Editor's Note: Inc.'s 12th annual 30 Under 30 list features the young founders taking on some of the world's biggest challenges. Here, meet Accion Systems.
Natalya Bailey's journey into aerospace engineering and later the jet propulsion business began as many do, with aliens.
The 30-year-old grew up rural Oregon, where the stars at night are big and bright. Some of the stars wandered, she noticed; those were satellites. Others made a canopy so dense with other suns that she didn't wonder if life existed elsewhere in the universe, she knew that it must, and she became obsessed with aliens. When Bailey realized she had a knack for numbers, "I think just some practical bone in me, or my family, encouraged me to not just pursue aliens but maybe combine that with math," she says, "and I arrived at engineering."

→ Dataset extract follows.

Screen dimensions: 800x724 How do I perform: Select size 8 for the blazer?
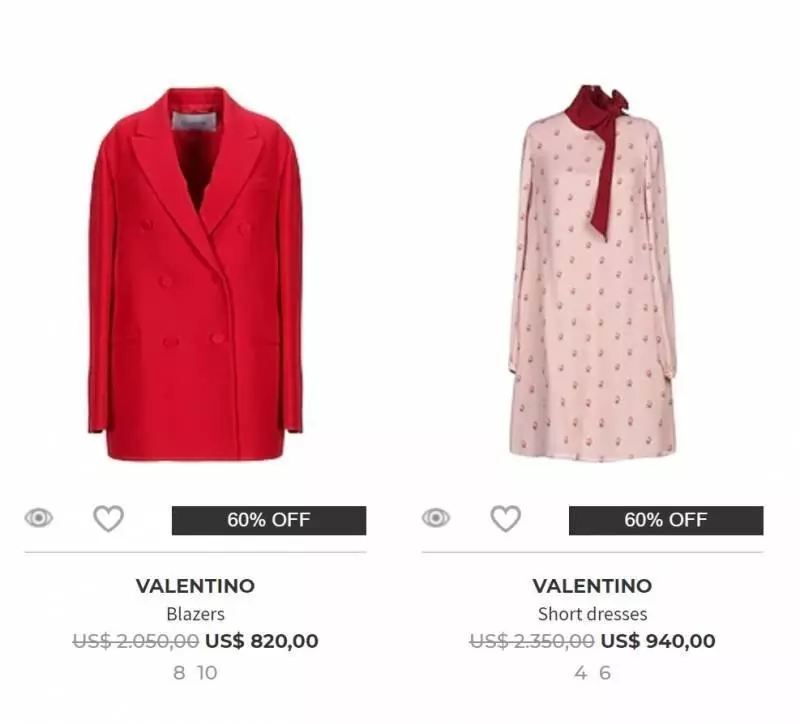pyautogui.click(x=179, y=672)
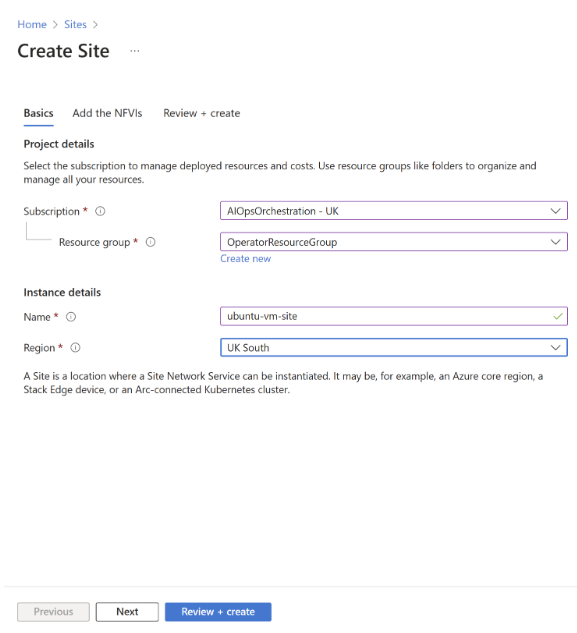Select the Basics tab
The image size is (577, 633).
tap(38, 113)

Louis Perna--Bailey's eventual co-founder--was perhaps less dreamy as a child. The 29 year-old's favorite toy growing up was a snap-together Space Shuttle. He liked model rockets, and radio-controlled airplanes, and when he grew up and went away to college, and was exposed to the different disciplines within aerospace, "the one that always was just fascinating to me," he says, "was watching things go fast and explode."
Bailey's and Perna's paths crossed in 2011 at MIT's Jet Propulsion Laboratory. Both were drawn to a specific technical challenge that arose with the recent revolution in satellite technology. To wit: Once you replace the billion-dollar behemoths of yore with cheaper, more versatile, much smaller satellites, some no bigger than whiskey-bottle boxes, you need a suitably sized propulsion system.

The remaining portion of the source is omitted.